Though, Le Roux fails to explicitly disclose the claimed controller configured to receive a tuple of values including a first value associated with a material property parameter of at least one of the plurality of materials of the flowable mixture, a second value associated with an environmental parameter of the flowable mixture, and a third value associated with a control parameter used by the controller to produce the flowable mixture, to generate the flowable mixture by inputting the tuple of values into an algorithm, the flowable mixture including the third value used as at least one of a plurality of control parameters configured to control operation of the mixing plant and a 3D printing system configured to receive the flowable mixture, and to generate the flowable mixture from the mixing plant, the mixing plant being operated according to the plurality of control parameters, and to provide the flowable mixture to the 3D printing system to form a structure in accordance with a machine-learning algorithm configured to evaluate the flowable mixture to generate data used to identify the flowable mixture as a trained mixture, wherein one or more environmental parameters as a subset of the control parameters include one or more of ambient temperature, humidity, and wind speed, wherein the controller is configured to facilitate deposition of the trained mixture as a function of at least the one or more environmental parameters, whereby the machine-learning algorithm is trained in real-time to provide the data used to identify the flowable mixture as a trained mixture of the cementitious material for deposition as a portion of a 3D structure printed using a construction printer having a moveable gantry coupled to a dispensing system.
However, in the same field of endeavor – mixing cementitious materials, Daczko teaches a system and method for formulating or evaluating a construction composition (Daczko at Title). Daczko further teaches a computing architecture 700 that may comprise a plurality of common computing elements, including controllers, that may execute optimization logic 122 for optimizing construction mixture 114, construction admixture 116 and/or the final construction composition 118 based on the inputs to the optimization logic 122 (i.e., a controller configured to receive a tuple of values to generate the flowable mixture by inputting the tuple of values into an algorithm) (Daczko at [0067], [0140], FIG. 4).
Daczko further teaches the inputs to the optimization logic 122 including job specification 120, the job specification 120 specifying parameters relating to the fresh properties 202 such as viscosity 214 (i.e., including a first value associated with a material property parameter of at least one of the plurality of materials of the flowable mixture) (Daczko at [0032], [0073], FIG. 4); real-time sensor data 414 including thermometers for measuring ambient temperature (i.e., a second value associated with an environmental parameter of the flowable mixture; wherein one or more environmental parameters as a subset of the control parameters include one or more of ambient temperature, humidity, and wind speed; ) (Daczko at [0032], [0070], [0084] FIG. 4); and variables/mapping 412 including variables such as the amount of aggregate, water, or other materials used (i.e., a third value associated with a control parameter used by the controller to produce the flowable mixture; the flowable mixture including the third value used as at least one of a plurality of control parameters configured to control operation of the mixing plant and a 3D printing system configured to receive the flowable mixture, and to generate the flowable mixture from the mixing plant, the mixing plant being operated according to the plurality of control parameters) (Daczko at [0032], [0079], FIG. 4).
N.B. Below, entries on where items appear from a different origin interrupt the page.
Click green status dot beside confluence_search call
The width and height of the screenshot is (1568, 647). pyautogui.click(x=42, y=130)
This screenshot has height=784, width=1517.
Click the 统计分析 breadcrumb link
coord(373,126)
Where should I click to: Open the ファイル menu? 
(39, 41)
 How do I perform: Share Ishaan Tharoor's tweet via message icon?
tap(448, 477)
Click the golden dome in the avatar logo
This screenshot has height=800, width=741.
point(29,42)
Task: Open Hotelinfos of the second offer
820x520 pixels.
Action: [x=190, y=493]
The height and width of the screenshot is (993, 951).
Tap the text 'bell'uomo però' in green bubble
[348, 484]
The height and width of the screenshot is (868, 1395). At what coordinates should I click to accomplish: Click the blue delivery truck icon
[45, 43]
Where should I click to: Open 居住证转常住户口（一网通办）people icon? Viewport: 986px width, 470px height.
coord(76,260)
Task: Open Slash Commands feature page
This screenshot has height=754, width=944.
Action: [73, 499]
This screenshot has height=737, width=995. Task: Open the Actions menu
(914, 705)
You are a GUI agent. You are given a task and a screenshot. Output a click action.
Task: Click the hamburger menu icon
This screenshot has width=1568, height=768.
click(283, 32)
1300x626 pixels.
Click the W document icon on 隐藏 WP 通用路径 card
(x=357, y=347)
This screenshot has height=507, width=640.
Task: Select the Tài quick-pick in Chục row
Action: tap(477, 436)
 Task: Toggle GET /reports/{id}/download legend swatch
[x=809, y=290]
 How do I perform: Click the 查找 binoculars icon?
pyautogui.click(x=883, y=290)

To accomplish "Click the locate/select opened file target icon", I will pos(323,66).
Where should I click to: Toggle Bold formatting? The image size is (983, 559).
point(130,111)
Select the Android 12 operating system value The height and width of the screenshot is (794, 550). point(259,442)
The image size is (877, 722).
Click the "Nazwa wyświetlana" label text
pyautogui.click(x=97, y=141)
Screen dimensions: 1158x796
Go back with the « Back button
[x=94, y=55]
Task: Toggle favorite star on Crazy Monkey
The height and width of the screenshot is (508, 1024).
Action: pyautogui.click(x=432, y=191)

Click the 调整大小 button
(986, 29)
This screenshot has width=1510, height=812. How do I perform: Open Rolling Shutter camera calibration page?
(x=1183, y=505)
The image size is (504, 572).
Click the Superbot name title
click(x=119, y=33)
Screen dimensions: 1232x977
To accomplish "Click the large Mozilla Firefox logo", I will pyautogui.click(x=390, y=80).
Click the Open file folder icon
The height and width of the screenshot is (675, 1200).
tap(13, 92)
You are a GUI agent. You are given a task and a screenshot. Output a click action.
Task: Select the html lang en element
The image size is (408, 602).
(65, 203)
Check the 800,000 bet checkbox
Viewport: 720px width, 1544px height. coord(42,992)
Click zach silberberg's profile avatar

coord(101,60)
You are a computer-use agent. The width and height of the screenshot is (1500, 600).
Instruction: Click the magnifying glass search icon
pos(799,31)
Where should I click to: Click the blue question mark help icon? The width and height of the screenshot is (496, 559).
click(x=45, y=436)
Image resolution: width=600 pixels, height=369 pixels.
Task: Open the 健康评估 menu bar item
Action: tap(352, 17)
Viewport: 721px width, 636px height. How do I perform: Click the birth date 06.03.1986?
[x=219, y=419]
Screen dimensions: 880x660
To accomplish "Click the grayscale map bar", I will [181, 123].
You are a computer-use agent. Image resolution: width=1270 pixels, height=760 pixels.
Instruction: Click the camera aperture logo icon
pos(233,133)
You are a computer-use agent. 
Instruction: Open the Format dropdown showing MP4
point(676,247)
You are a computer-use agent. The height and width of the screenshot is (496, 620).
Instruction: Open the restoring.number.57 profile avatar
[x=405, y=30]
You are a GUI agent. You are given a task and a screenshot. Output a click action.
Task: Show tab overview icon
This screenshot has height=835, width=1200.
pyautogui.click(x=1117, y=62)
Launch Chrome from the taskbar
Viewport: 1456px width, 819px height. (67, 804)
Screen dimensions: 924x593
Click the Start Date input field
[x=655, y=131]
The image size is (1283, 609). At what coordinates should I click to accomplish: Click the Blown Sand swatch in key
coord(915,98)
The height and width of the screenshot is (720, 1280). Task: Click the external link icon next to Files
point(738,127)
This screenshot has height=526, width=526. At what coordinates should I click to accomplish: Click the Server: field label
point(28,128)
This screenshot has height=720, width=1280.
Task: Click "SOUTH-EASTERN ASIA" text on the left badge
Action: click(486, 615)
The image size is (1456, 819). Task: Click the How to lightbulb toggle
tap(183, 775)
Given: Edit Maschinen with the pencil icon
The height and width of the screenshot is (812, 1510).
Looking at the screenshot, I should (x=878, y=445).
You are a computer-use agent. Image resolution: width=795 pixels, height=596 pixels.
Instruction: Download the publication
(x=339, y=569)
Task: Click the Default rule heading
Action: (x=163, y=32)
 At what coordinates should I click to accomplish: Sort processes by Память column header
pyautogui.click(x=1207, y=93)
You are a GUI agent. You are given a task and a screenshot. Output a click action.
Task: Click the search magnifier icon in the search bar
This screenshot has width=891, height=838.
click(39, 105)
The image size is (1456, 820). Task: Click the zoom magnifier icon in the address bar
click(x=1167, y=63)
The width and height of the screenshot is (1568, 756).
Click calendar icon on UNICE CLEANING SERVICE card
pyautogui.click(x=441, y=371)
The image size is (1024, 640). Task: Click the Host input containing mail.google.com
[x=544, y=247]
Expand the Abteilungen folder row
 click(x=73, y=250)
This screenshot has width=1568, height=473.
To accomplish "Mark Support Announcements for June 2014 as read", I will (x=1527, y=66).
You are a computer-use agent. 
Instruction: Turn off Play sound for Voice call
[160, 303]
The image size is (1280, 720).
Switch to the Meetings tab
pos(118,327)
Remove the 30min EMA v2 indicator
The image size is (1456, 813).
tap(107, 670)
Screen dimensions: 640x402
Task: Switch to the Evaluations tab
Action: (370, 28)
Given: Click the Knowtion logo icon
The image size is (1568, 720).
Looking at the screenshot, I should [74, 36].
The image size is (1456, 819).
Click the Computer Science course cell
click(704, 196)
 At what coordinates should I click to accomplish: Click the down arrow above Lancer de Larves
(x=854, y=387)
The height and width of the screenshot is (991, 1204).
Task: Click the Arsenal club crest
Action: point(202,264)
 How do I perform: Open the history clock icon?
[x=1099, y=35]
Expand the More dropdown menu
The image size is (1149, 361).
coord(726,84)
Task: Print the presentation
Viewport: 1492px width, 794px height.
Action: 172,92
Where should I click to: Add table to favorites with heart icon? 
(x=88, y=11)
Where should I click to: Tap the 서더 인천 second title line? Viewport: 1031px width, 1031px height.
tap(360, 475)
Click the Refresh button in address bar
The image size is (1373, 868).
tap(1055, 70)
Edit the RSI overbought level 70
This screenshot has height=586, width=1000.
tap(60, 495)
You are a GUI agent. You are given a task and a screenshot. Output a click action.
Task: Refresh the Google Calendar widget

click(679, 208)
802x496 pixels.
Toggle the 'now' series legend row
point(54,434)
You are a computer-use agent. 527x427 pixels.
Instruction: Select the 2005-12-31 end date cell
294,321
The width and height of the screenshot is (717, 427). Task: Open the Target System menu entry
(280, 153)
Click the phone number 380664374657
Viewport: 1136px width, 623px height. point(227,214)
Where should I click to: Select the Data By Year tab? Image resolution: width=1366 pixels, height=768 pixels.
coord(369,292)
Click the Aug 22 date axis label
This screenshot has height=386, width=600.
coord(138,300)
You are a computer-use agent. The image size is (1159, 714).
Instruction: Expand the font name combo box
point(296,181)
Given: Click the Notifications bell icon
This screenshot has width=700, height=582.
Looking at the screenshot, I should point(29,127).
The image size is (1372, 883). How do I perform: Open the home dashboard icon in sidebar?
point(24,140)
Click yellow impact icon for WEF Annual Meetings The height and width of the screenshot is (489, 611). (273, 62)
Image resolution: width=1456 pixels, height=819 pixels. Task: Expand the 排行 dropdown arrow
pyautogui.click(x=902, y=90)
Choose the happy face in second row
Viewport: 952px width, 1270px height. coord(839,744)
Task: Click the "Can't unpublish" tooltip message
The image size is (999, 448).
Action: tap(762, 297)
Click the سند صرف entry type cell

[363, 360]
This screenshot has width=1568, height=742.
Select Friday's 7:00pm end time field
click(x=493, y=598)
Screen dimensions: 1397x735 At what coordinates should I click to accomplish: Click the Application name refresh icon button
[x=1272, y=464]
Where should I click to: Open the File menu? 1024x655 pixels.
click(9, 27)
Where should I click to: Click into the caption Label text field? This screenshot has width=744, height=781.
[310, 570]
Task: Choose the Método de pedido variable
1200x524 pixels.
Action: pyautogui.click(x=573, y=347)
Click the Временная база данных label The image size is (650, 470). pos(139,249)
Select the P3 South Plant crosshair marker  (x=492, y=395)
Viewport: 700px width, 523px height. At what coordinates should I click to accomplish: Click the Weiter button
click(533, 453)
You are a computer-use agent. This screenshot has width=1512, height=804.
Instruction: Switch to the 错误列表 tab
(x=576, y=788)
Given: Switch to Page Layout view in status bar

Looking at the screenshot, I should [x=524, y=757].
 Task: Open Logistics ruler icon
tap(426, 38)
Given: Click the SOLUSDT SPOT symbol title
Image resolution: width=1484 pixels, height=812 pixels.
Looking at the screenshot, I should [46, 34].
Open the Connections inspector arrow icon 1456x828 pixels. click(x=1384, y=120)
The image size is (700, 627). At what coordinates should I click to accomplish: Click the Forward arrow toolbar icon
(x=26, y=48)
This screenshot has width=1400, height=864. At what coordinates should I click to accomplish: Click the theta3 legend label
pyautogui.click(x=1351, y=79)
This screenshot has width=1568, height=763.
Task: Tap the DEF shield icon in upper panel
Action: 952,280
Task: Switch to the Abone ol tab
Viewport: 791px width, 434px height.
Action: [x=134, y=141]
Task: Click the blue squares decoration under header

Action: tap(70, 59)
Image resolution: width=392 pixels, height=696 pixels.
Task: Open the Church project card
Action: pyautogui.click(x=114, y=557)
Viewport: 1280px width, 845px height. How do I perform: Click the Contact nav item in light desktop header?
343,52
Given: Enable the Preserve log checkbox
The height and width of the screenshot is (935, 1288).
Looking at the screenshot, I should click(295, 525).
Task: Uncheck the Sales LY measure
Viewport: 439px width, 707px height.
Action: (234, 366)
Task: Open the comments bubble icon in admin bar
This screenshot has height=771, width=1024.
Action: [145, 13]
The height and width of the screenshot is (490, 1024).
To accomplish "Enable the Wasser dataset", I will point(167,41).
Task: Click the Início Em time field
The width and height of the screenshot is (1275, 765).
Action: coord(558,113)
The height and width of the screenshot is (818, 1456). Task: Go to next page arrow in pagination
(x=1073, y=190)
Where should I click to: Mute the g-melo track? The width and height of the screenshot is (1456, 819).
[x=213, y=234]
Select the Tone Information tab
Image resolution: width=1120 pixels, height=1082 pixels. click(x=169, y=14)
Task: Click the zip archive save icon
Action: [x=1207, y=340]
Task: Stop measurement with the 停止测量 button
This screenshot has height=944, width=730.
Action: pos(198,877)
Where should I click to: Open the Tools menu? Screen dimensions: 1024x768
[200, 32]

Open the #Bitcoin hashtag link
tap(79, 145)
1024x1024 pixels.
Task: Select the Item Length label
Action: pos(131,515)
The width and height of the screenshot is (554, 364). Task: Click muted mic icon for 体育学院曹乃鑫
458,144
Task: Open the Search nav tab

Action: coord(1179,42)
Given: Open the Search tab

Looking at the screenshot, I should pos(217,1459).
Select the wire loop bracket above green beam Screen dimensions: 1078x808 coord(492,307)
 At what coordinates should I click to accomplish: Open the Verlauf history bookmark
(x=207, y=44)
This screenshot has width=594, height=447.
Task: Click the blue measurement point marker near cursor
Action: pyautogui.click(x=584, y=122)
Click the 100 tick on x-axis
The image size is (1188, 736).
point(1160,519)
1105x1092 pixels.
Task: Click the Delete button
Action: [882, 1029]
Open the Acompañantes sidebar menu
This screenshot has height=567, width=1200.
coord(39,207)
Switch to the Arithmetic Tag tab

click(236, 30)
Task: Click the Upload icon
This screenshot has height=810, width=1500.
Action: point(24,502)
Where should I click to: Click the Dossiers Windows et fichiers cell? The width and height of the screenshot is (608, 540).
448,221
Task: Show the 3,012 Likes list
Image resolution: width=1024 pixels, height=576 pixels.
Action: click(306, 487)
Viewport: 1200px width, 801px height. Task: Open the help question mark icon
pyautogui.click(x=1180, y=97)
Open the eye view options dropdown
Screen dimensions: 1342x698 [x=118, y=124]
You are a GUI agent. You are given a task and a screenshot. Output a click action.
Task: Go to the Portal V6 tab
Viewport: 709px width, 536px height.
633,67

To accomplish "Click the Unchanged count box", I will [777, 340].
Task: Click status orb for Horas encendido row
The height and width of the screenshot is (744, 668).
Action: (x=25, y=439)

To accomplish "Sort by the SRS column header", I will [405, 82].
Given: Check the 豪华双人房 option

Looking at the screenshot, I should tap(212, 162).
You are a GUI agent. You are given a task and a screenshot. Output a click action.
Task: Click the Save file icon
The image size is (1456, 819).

Moreover, Daczko teaches optimization logic 122 including a machine learning algorithm such that the optimization logic 122 may be trained using historical or current data and may learn how various components can be mixed together to achieve target performance parameters (i.e., to provide the flowable mixture to the 3D printing system to form a structure in accordance with a machine-learning algorithm configured to evaluate the flowable mixture to generate data used to identify the flowable mixture as a trained mixture; wherein the controller is configured to facilitate deposition of the trained mixture as a function of at least the one or more environmental parameters) (Daczko at [0068], [0070], [0095]-[0096])
Additionally, Daczko teaches a non-transitory computer-readable storage medium storing logic for a machine learning algorithm configured to select a combination of construction mixtures and admixtures; a hardware interface configured to receive training data, the training data comprising a predefined construction composition and associated performance characteristics for the predefined construction composition; and a hardware processor circuit configured to: train the machine learning algorithm based on the training data; receive, via the interface, one or more performance requirements for a new construction composition, and use the machine learning algorithm to select the new construction composition based on the received performance requirements, wherein the new construction composition is output using the interface (i.e., whereby the machine-learning algorithm is trained in real-time to provide the data used to identify the flowable mixture as a trained mixture of the cementitious material for deposition as a portion of a 3D structure printed using a construction printer having a moveable gantry coupled to a dispensing system) (Daczko at [0037], [0051]).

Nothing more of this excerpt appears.